Шестого августа 1945 года, когда в небе над Хиросимой – а немного позже и над Нагасаки – вырос атомный гриб, никто даже и не думал о том, что это напрямую связано с историей компьютера. Этой странице истории до сих пор не уделяют достаточного внимания, а между тем в персоне Вэнивара Буша – «генерала от физики», по меткому выражению журналистов «Таймс» – мы можем узнать доктора Стрейнджлава, человека, который полюбил атомную бомбу в рамках Манхэттенского проекта.
Мы уже упоминали здесь имя Вэнивара Буша? Нет, но он уже сыграл определенную роль в нашей истории: дело в том, что именно он поручил молодому Клоду Шеннону следить за гигантской вычислительной машиной, построенной в стенах Массачусетского технологического института, что привело Шеннона к мысли перенести булеву логику в электрические цепи. Но как же декан инженерного факультета вдруг оказался причастным к созданию атомной бомбы?
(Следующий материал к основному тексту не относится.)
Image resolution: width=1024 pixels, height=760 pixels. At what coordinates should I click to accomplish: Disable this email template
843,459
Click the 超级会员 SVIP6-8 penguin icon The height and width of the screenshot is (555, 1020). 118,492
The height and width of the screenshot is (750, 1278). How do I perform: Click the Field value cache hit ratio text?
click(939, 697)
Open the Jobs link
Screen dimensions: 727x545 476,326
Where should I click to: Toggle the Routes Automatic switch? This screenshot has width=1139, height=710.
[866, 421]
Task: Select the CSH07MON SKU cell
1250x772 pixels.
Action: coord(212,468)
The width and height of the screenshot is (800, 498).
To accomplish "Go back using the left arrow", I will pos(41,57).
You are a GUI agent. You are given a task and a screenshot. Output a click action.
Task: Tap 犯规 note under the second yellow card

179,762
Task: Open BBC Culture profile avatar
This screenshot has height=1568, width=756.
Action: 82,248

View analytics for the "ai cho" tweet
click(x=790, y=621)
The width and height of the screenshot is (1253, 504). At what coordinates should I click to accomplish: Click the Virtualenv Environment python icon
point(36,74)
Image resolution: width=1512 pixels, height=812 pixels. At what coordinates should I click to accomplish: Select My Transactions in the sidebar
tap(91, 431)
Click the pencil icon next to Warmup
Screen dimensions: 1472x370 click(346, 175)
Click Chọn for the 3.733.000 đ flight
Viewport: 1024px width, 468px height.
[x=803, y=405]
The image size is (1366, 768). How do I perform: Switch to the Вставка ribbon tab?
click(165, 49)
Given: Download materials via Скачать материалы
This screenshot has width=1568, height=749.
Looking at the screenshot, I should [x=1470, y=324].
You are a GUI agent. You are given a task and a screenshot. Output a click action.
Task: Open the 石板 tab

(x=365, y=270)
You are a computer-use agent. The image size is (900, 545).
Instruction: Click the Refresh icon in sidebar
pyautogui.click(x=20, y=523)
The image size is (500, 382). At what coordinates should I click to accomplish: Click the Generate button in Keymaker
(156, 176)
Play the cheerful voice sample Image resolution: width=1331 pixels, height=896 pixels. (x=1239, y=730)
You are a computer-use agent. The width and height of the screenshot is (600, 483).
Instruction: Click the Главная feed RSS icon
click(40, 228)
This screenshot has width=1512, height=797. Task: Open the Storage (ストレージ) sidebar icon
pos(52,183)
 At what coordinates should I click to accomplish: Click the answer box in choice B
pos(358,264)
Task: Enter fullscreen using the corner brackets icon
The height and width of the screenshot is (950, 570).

Пример Тьюринга показывает, что в этом нет ничего удивительного: перипетии мировой войны часто приводили к тому, что люди начинали заниматься такими вещами, о которых раньше и подумать не могли. Однако в случае Вэнивара Буша этот вопрос вполне резонен, ведь к атомной бомбе его привел не случай, а личная инициатива. Незадолго до начала Второй мировой войны, в 1939 году, он был избран президентом Института Карнеги в Вашингтоне и тут же окунулся в пучину столичной политики, хотя до этого редко покидал окрестности своего родного Бостона. Первым решением Буша на новом посту было преобразовать институт в боевую единицу, ориентированную на поддержку проектов в области точных наук. Это было совсем нетрудно сделать с его знакомствами в академических кругах и налаженными контактами с крупными предприятиями, наподобие AT amp;T и Bell Labs. Значительно труднее было убедить узко мыслящих политиков («длинноволосых идеалистов и добряков») в том, что военные действия будут вестись не на поле боя, а в лабораториях и головах гениальных, но сумасбродных чудаков-ученых.